Die Umsetzung der Richtline bzw. die bestehenden Kontrollmechanismen für den Handel mit Folter- oder Folter-tauglichen Instrumenten in den einzelnen EU-Staaten lassen großteils zu wünschen übrig, meint Amnesty. So veröffentlichen nur sieben von 27 EU-Staaten wie vorgeschrieben die zugelassenen Export-Geschäfte, die unter diese Vorschriften fallen. Fünf Länder gaben gegenüber Amnesty an, bei ihnen existiere kein Hersteller oder Händler, der von der Richtline betroffen sei. In drei dieser fünf Länder werben Händler sogar in Interviews mit ihren potenziell als Folter-Instrumenten tauglichen Waren.

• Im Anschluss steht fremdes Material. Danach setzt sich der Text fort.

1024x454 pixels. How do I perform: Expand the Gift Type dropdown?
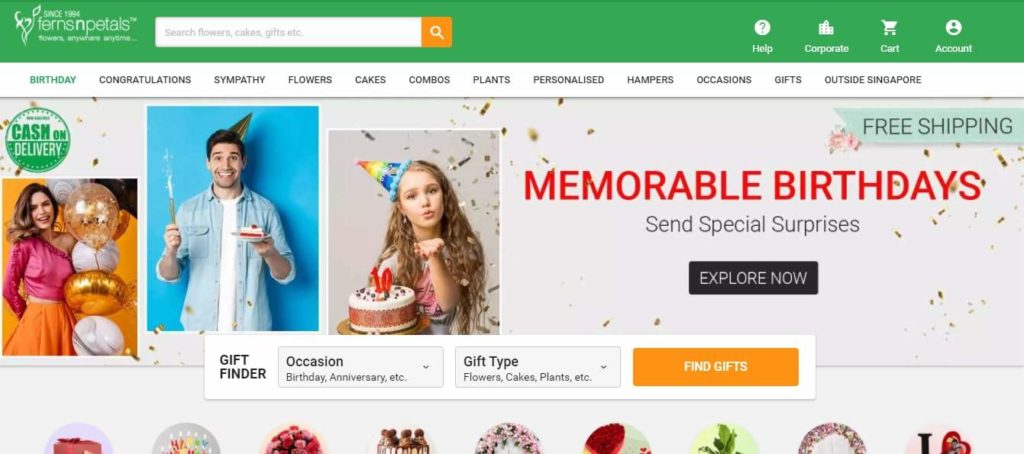click(x=537, y=367)
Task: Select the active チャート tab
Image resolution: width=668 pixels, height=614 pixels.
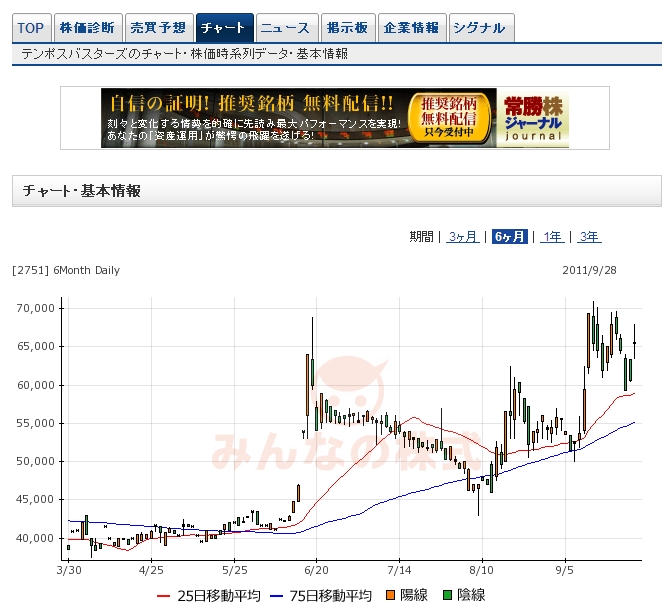Action: click(224, 27)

Daumen-Schellen "Made in E.U."
In den einschlägigen Regionen wird die Folterung von Gefangenen ohne "Nachschub" aus Europa natürlich nicht zum Erliegen kommen. Fraglich ist auch, wie groß der Anteil europäischer Händler am "Folter-Markt" überhaupt ist. Der Menschenrechtsorganisation geht es vielmehr um das Prinzip, dass eine 2006 beschlossene Richtline auch 2010 und darüberhinaus zu gelten haben solle.

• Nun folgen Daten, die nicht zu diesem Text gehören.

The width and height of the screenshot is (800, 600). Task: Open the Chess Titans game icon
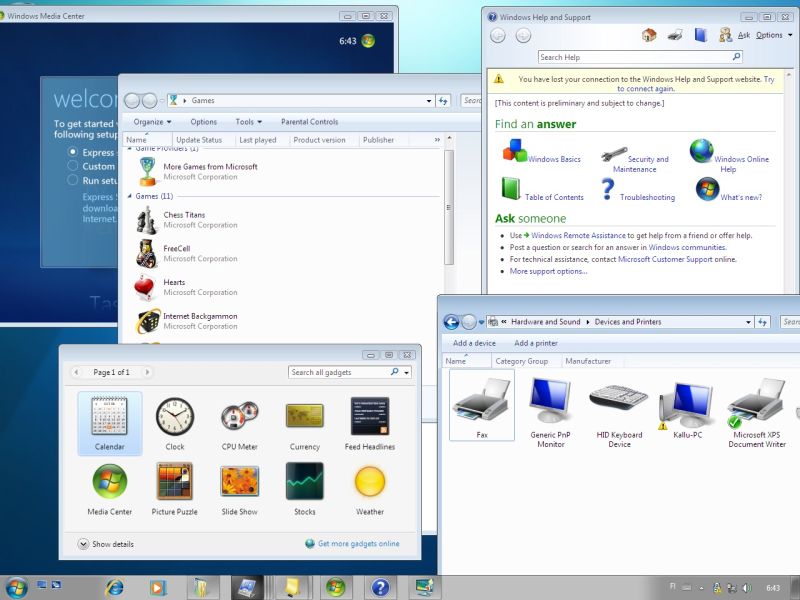[147, 219]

Zumal in mehrfacher Hinsicht Nachbesserungsbedarf besteht: So stellt Amnesty in den Raum, ob es moralisch in Ordnung sei, dass Deutschland den Export von Fesseln an das Arabische Emirat Dubai genehmigt, wo Gefangene nachweislich wochenlang in Ketten gelegt werden. Neben Wandfesseln "Made in E.U." (eine Handschelle mit einem Befestigungshaken statt der zweiten Schelle, Anm.) werden etwa Daumen-Fesseln (Bild in der Mitte) von europäischen Händlern und Herstellern verkauft. Daumen-Schellen verursachen bei den Gefangenen – es sind dies nicht immer Straftäter sondern auch politisch oder religiös Verfolgte – immense Schmerzen und führen relativ schnell zu Knochenbrüchen. Amnesty fordert ein Verbot statt einer Exportkontrolle in der Richtlinie. Bisher gibt es dies nur in den Gesetzen von Ungarn und Großbritannien.

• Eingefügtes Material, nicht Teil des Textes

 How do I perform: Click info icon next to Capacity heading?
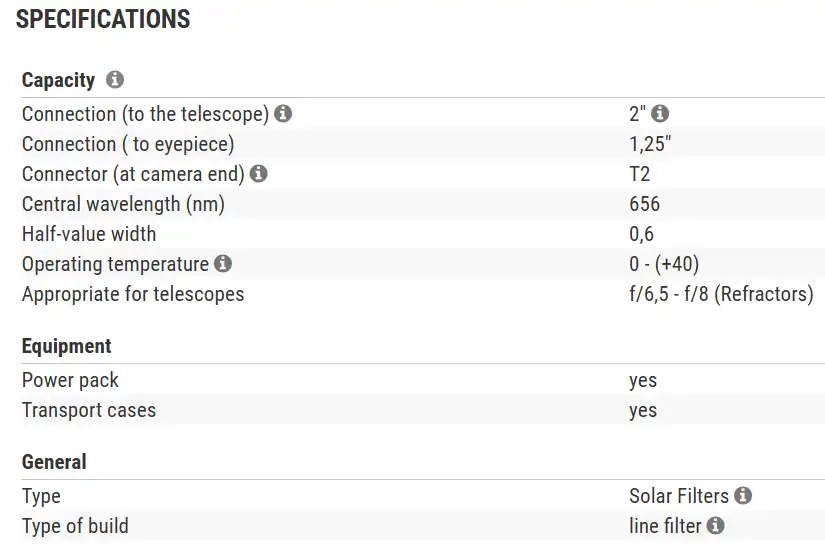tap(115, 80)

Aus "Handschellen in Übergröße" werden Fußfesseln
Bände für die Löchrigkeit der Kontrollmechanismen spricht die Regelung über den Export von Handschellen, deren Rolle im Strafvollzug generell Amnesty nicht anzweifelt. Eine Handschelle wird aber im Gesetz nur durch die länge der Kette definiert. Weil der Handel mit Fußschellen in der Richtlinie verboten ist, verkauft zum Beispiel ein spanischer Hersteller "Handschellen in Übergröße", die durch das Nachrüsten mit einer längeren Kette wiederum zu Fußfesseln werden. Laut Amnesty gibt es die lange Kette sogar als "Zubehör". Das Unternehmen belieferte 2008 einen Händler in Venezuela, der die Ware dann als Fußfesseln weiterverkauft hat.
Daneben steigt die Zahl der zur Folter verwendeten Gegenstände, die durch Schlupflöcher in der Richtline fallen bzw. 2006 noch nicht existiert hatten. Dazu gehören etwa Stachelprügel aus Metall, sogenannte "Sting Sticks" (Bild links), die aus chinesischer Massenproduktion nach Kambodscha und Thailand exportiert werden. Aus den Zielländern gibt es Beweise, dass Polizei-Milizen diese Waffen gegen Demonstranten eingesetzt haben und dabei gezielt auf die Augenpartie losgingen. Die Gesetzgeber in den USA und Großbritannien haben mit dem Aufkommen dieser billigst herzustellenden Waffen Export-Verbote erlassen. Die derzeit geltenden EU-Vorschriften würden es aber keinem Unternehmer verbieten, mit diesen Gegenständen Handel zu betreiben.
EU-Kommission zum Handeln aufgerufen
Amnesty ruft die EU-Kommission auf, die bestehenden Rechtslücken zu schließen. Die EU-Staaten sollen die Regeln konsequent(er) anwenden. Der Bericht wird am Donnerstag auch im Unterausschuss für Menschenrechte des Europaparlaments zur Sprache gebracht.